Selfcompassion

Lack of self-confidence and self-esteem are, as we all know intuitively and as has been amply confirmed by scientific studies, mostly a consequence of trauma, deprivation and/or lack of adequate support in early development. It therefore seemed logical to believe that the antidote would be to cultivate self-esteem.
It was “the” trend over the last twenty years, and even before.
Unfortunately the results were not very encouraging.
Not only we began to be too afraid to “hurt” others, which often meant that it became “forbidden to forbid”, but we also began to avoid more often to give answers that might “frustrate” the other, etc. Such an overprotective trend tends to create problems in establishing and maintaining the necessary limits.
We also have found that this culture of self-esteem has not really “cured” older injuries, but has mostly hidden them a bit better. Which can augment tendencies to struggle with ourselves as well as fear of failure. This would also explain the observation that the cultivation of self-esteem often fuels narcissism…
The good news is that researchers like Kristine Neff have not only pointed to this failure, but have also established that self-compassion provides what was sought by cultivating self-esteem (especially : greater acceptance of self and others, as well as a greater ability to self-soothe during and after painful situations), without the observed negative side-effects of promoting self-esteem.
It is relevant to mention also that self-compassion activates oxytocin. Oxytocin is, a little too simplistically, often called “the love hormone” (as it is very important in the relationship between mother and infant, in tender and sexual relationships, in the confidence that we have in others and thus in the ease that one feels while we communicate with other people). Oxytocin has a soothing and beneficial, you could say “warm” anti-stress effect .

Recent studies suggest that the administration of oxytocin reduces social anxiety. But as the administration of other medications has shown, external interventions can destabilize the body. This seems less so when we know how to activate neuro-messengers of the body itself. For example by cultivating self-compassion …
Another problem with the external oxytocin administration is that it facilitates our proximity to those who are close to us, yes, but unfortunately also risks fueling unfriendly feelings towards those who are not part of “our group”. Something which makes sense from the perspective of evolutionary science, where such “ingroup – outgroup” phenomena have been described in detail. The consequence may be that this alleged “neurotransmitter of love” also fuels xenophobic attitudes… With the cultivation of self-compasion this is not the case, rather the opposite: self-compassion facilitates compassion for others , human beings like us, each of us with our strengths and weaknesses.

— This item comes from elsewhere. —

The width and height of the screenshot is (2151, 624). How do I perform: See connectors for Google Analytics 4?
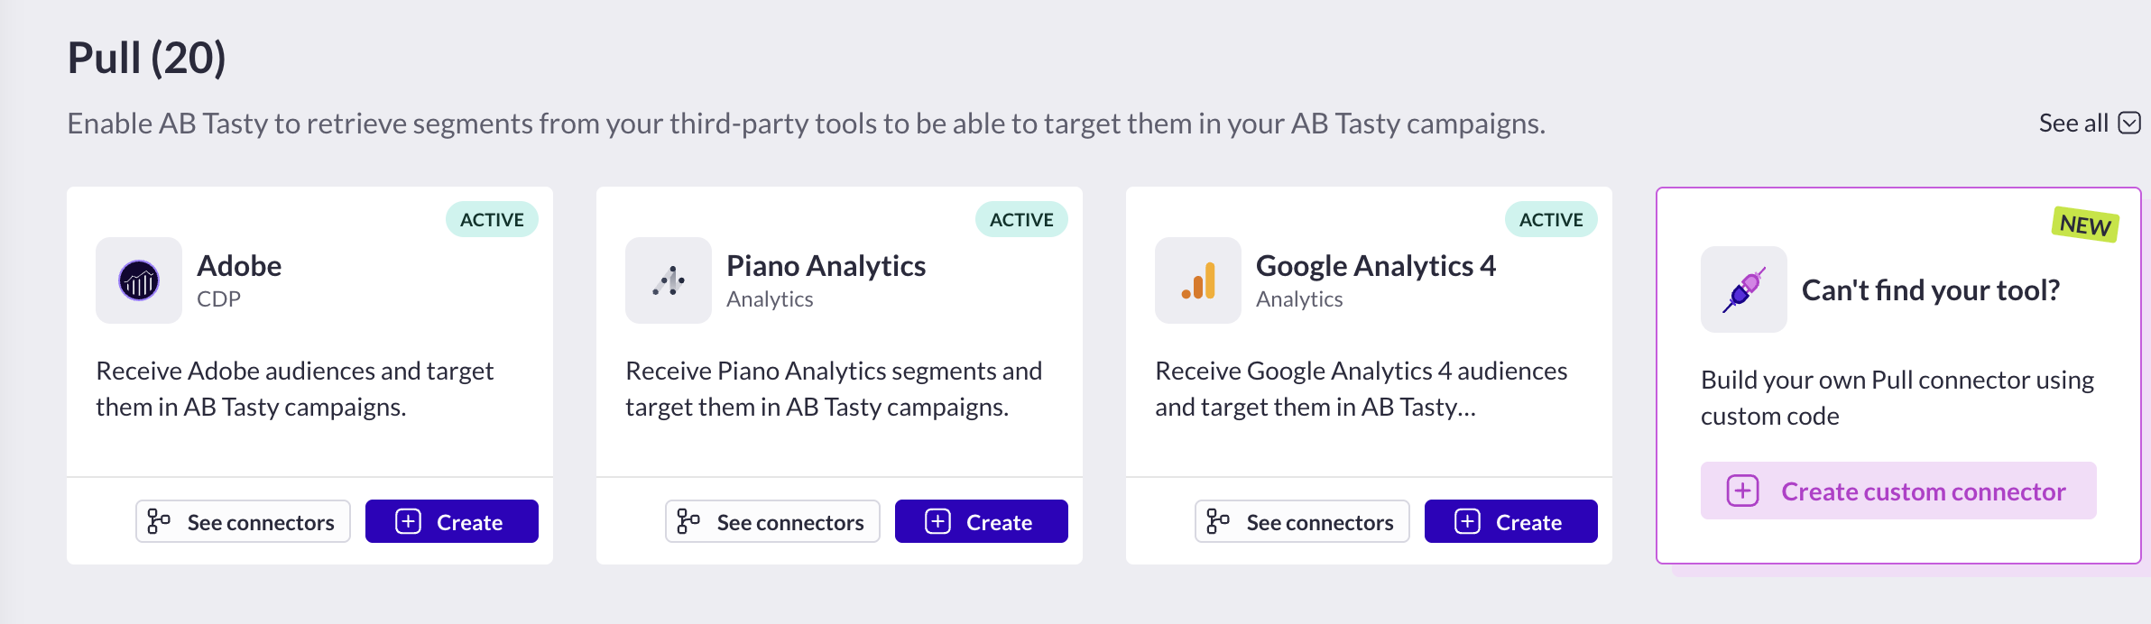click(x=1302, y=522)
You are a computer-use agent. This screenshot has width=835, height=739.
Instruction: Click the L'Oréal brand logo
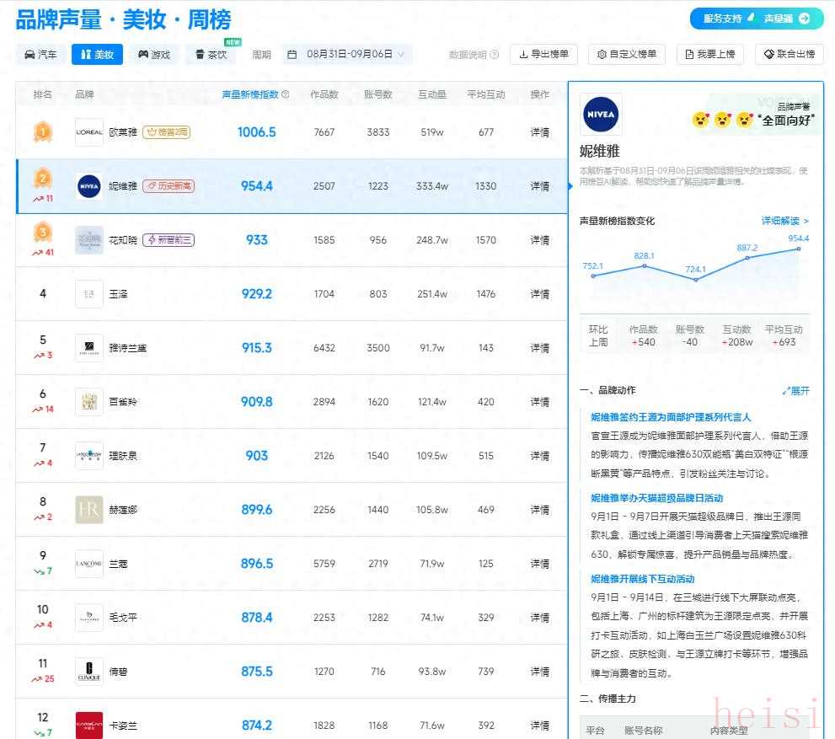click(89, 132)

The development of such self-compassion, therefore, is a central theme in my approaches. This also explains why, when using the tools of self-massage (while facing painful or traumatic memories), I believe it matters less to find the exact “point” (as for instance the socalled “acupuncture points » used in eg EFT) and stimulate these in a“technically correct” way, and more to touch such « points » with an attitude of self-compassion. In other words, it is usually more beneficial to touch in a way that may be “technically wrong” but do so with an attitude of self-compassion, than to mechanically apply techniques of touching “the exact point” – « exact » according to theories that are, moreover, controversial …

A question, that often emerges when the subject of self-compassion is addressed, is : “Won’t thist make me too soft ?” (or “too sensitive” or “too lazy”)?
In fact, the scientific evidence shows the opposite: self-compassion allows us to become more courageous (since the tendency to avoid difficult situations, in order to avoid painful experiences, decreases), autonomous (the better we can heal ourselves, the less dependent we are of the care of others), and strengthens the motivation to act consistently with our own values.